Campaigns by employers, financial advisors and retirement plan providers have fallen short. Some financial heavyweights are advocating an idea that many would find un-American: mandatory retirement contributions.
The idea might be gaining some support in the U.S., but instituting it won't be easy.
"Everybody's a rugged individualist," said Anthony Webb, a senior research economist at the Center for Retirement Research at Boston College, "until things go wrong."
"The problem," Webb added, "is that somebody has to pay for it, and neither employees nor employers are lining up to be first."
Retirement savings are mandated in varying ways in countries like Australia, the U.K. and Chile. Last May, Larry Fink, chairman and CEO of BlackRock, added his voice to those backing such a system.
"The current system is not working, and we need a comprehensive approach that includes some form of mandatory savings in addition to Social Security," Fink said in a speech at New York University's Stern School of Business. "The longer we wait to fix it, the tougher the task becomes."
Fink added that a mandatory system would need to be phased in and that workers would be allowed to make additional contributions to their retirement accounts.
Still, even a mandatory retirement savings plan might not help the lowest wage earners, the group that needs the most aid. Dallas Salisbury, president and CEO of the Employee Benefit Research Institute, said research over the last three decades casts doubt on the effectiveness of such plans in reaching that goal.

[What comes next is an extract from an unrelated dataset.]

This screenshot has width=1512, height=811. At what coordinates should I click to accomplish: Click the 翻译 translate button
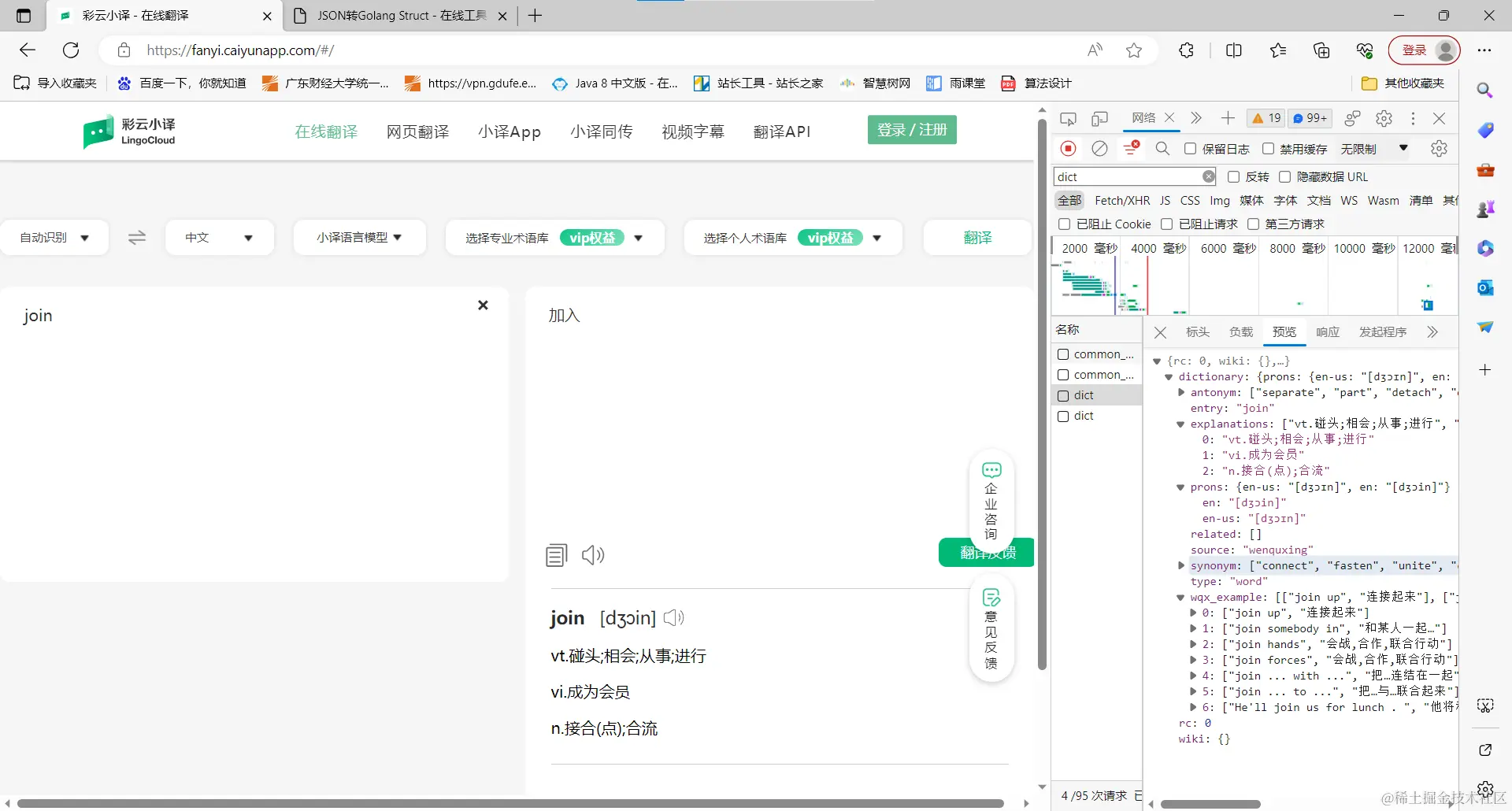point(976,237)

"Essentially, dollar for dollar, pound for pound," he said, "anything you're trying to achieve for the lower half of the labor market is best done by an addition to Social Security, not by a separate system."
That's because, he said, even setting aside 6% of wages won't add up to enough to pay for retirement.
Australia, which created its mandatory retirement system in 1992, has achieved a high savings rate. A research paper published by the Center for Retirement Research at Boston College, found that 90% of the country's workers have money in so-called Superannuation Funds. The system mandates that employers contribute 9% of an employee's earnings to retirement accounts. In addition, workers can make voluntary contributions, and there is a means-tested pension benefit paid for from general revenues.
But even a system that promotes savings has its flaws. Australians might accrue account balances at a steady rate, but the means-tested pension benefit has had an unintended effect. "The big problem with the Australian system," Webb said, "is what happens at retirement. People cash in their retirement savings so they can qualify for the pension benefit."